Length-controllable catalyzing-synthesis and length-corresponding properties of FeCo/Pt nanorods.

Newly designed magnetic-alloy/noble-metal FeCo/Pt nanorods have been first reported and fabricated through a length-controllable catalyzing-synthesis process in which the growth of FeCo nanorods was induced on Pt nanotips. The length of FeCo/Pt nanorods depends on the number of platinum nanotips. The proposed synthesis mechanism was corroborated by scanning electron microscopy, transition electron microscopy, X-ray diffraction, energy dispersive X-ray spectroscopy, and X-ray photoelectron spectroscopy.

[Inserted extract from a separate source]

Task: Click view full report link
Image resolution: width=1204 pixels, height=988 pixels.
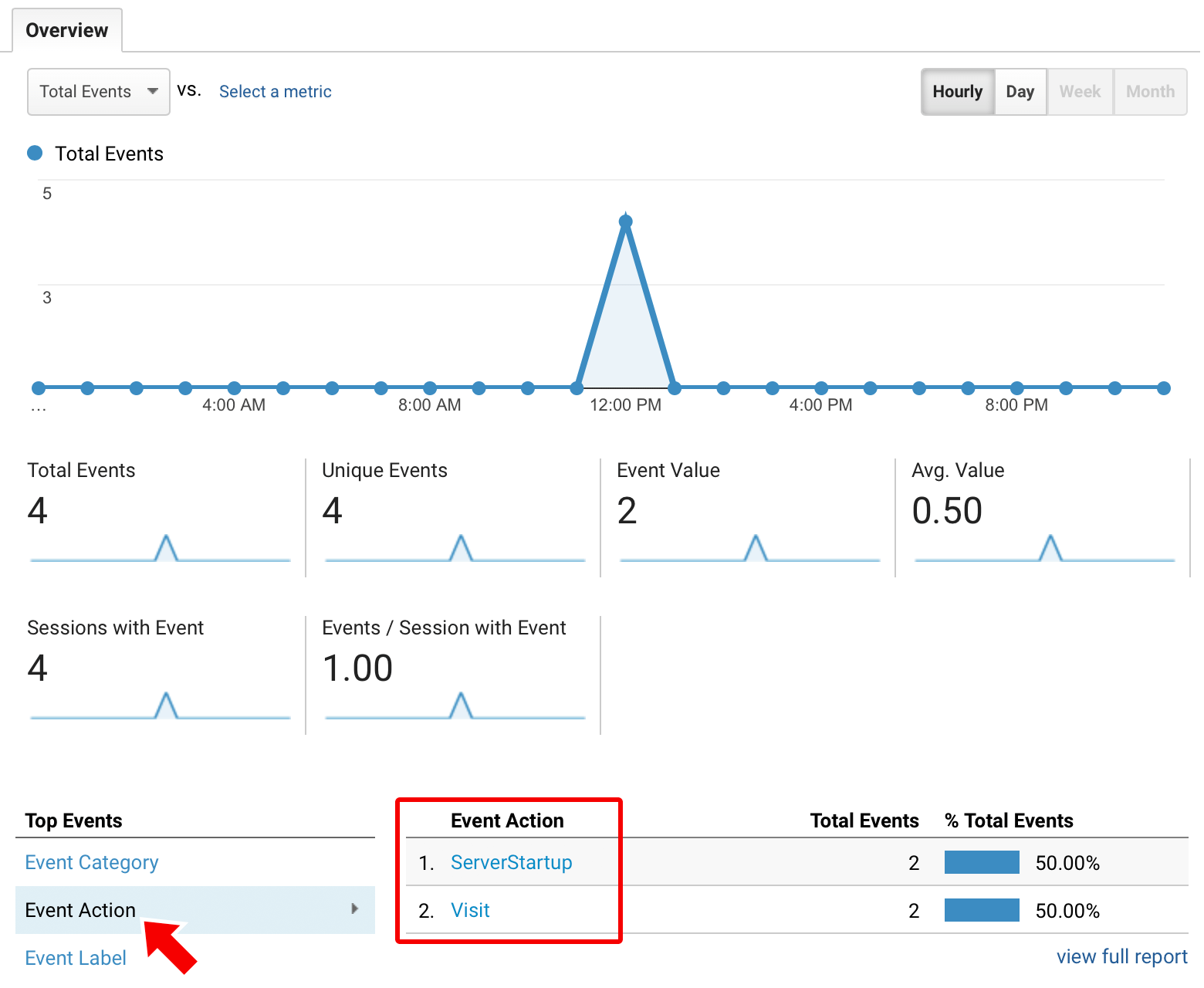Action: [1121, 956]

With the decrease of Fe content in Fe(x)Co(96-x)/Pt(4) nanoalloys from 77 to 15, the morphology changes from nanorods with different lengths to nanoparticles. The analysis of the magnetic hysteresis loops indicated that the magnetic saturation and coercivity were strongly dependent on the length of the nanorods in which maximum saturation magnetization and minimum coercivity were obtained for Fe(77)Co(19)/Pt(4) nanorods with the length of ∼2.5 μm. In particular, FeCo/Pt exhibited length-dependent reactivity towards 1,1,2,2-tetrachloroethane, and Fe(77)Co(19)/Pt(4) nanorods with the length of ∼2.5 μm yielded the greatest dechlorination rate. Moreover, Pt can enhance the dechlorination of 1,1,2,2-tetrachloroethane.